Les ministres européens de l’Énergie se sont accordés, lundi 20 octobre, lors de leur Conseil 'Énergie' à Luxembourg, sur leur position ('orientation générale') concernant le règlement 'REPowerEU' pour l’abandon des combustibles fossiles russes d’ici le 1er janvier 2028 (EUROPE 13733/7).
Un résultat jugé « sans précédent » par le commissaire européen à l’Énergie, Dan Jørgensen.
Seules la Hongrie et la Slovaquie ont rejeté le compromis ficelé par la Présidence danoise du Conseil de l’UE, comme attendu, invoquant des conséquences néfastes pour la sécurité énergétique de leur pays.
Lors d’un débat, le ministre hongrois des Affaires étrangères, Péter Szijjártó, a indiqué que la position de son pays n’avait « rien à voir avec la politique, avec la Russie ou la guerre en Ukraine », mais bien avec la sécurité d’approvisionnement de son pays enclavé.
En parallèle du paquet de sanctions. Si la Commission européenne a proposé un règlement, c’est précisément en anticipation des vetos hongrois et slovaque, puisque, contrairement au régime de sanctions de l’UE, qui demande l’unanimité, il pouvait être adopté à la majorité qualifiée.
Pour le ministre français de l’Économie, Roland Lescure, il est, toutefois, nécessaire d’assurer que ce type d’interdiction visant les importations énergétiques d’un pays tiers « reste une exception ». Selon lui, le recours aux sanctions doit « rester la norme pour ce type de mesures restrictives ».
Le 19 septembre dernier, la Commission a fini par proposer un 19e paquet de sanctions incluant bien une interdiction du gaz naturel liquéfié (GNL), un an plus tôt, d’ici le 1er janvier 2027. Selon les précisions de la Présidence danoise du Conseil de l’UE, ce paquet de sanctions et le règlement 'REPowerEU' sont complémentaires, pouvant exister et être négociés distinctivement (EUROPE 13731/6).
Interrogations persistantes sur la base légale. La semaine précédente, les derniers ajustements de la Présidence danoise visaient notamment à rassurer les pays comme l’Italie, qui avaient formulé des inquiétudes sur la procédure d’autorisation des importations de GNL dans l’UE et la base légale plus large (EUROPE 13731/6).

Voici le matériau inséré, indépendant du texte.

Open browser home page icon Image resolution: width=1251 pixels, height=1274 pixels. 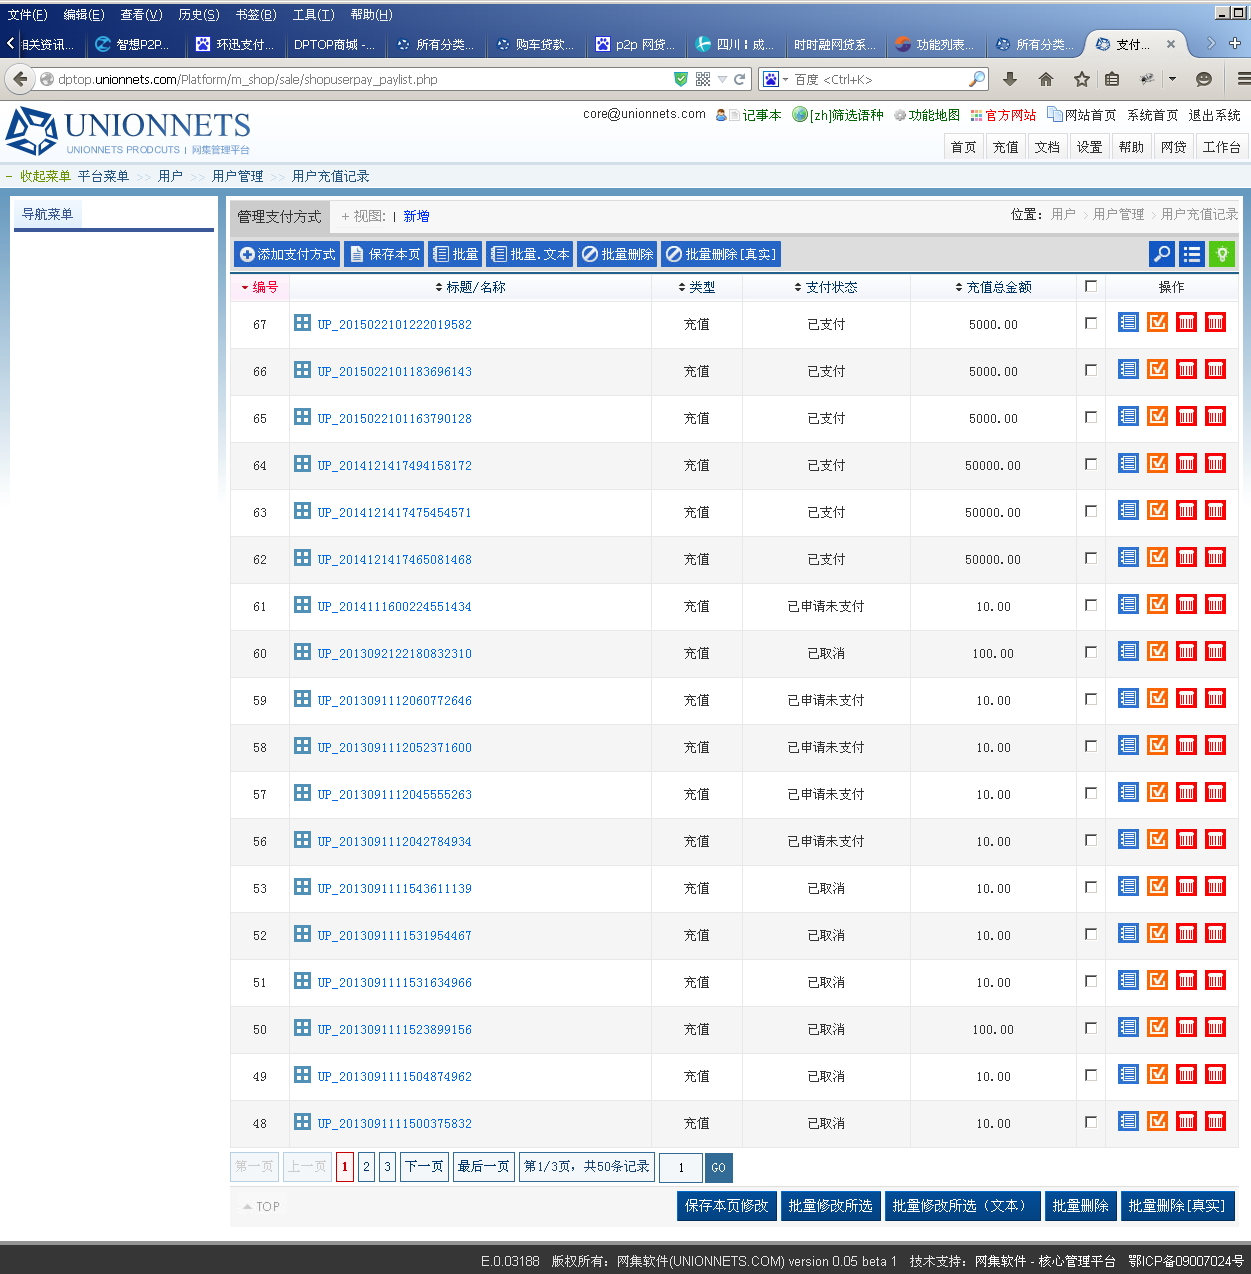tap(1046, 79)
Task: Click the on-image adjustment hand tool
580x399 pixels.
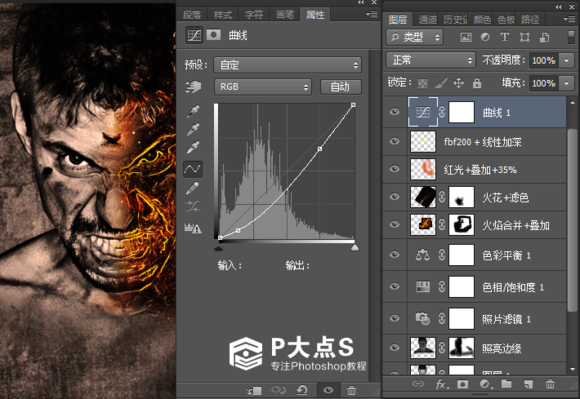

Pour le vice-ministre bulgare pour l’Énergie, Krassimir Nenov, cette base légale pose effectivement toujours question, notamment pour garantir que les entreprises européennes qui révoquent leurs contrats de gaz long à terme avec la Russie puissent se prémunir en cas de procédures d’arbitration. Il demande notamment que la Commission européenne assure une mise en œuvre « stable » du règlement, qui pourrait inclure une « boîte à outils » à l’attention des États membres.
Renforcement des importations américaines. Alors que plusieurs pays ont appelé à ne pas remplacer la dépendance énergétique vis-à-vis de la Russie par une autre, notamment américaine, le commissaire Jørgensen a reconnu que l’UE et les États-Unis n’étaient pas en accord sur tous les points, mais qu’il fallait faire attention à ne pas comparer les Américains avec les Russes.
« La Russie est un ennemi, les États-Unis ne sont pas un ennemi. Nous avons un accord commercial en place. Nous voulons faire davantage de commerce avec les États-Unis, y compris dans le domaine de l’énergie », a-t-il déclaré lors d’une conférence de presse.
Ouverture des négociations avec le Parlement européen. Le Parlement européen s’est déjà accordé sur sa position, le 17 octobre, en commission parlementaire de l’industrie (ITRE) et a établi notamment un abandon du gaz russe dès le 1er janvier 2027, soit un an avant le Conseil de l’UE (EUROPE 13732/6, 13723/1).
Cette date de fin des contrats de gaz russe, ainsi que la proposition d’interdiction des importations de pétrole russe, ou l’article 15 permettant de révoquer l’interdiction des importations de gaz russe de façon temporaire, seront des éléments importants des négociations entre les deux institutions. Celles-ci pourraient potentiellement démarrer le 6 novembre prochain.
Un accord est espéré avant la fin de l’année. Une échéance reconnue comme ambitieuse par le ministre danois de l’Énergie, Lars Aagaard, qui a indiqué qu'il y avait une même volonté d'aboutir le plus rapidement possible du côté du Conseil de l'UE comme du Parlement européen.
Sur la fin des importations de combustibles nucléaires russes, le commissaire Jørgensen a indiqué que l'urgence économique n'était pas aussi importante que pour le gaz, mais que la Commission travaillait à cet objectif sans indiquer de date fixe pour une proposition ciblée, à ce stade.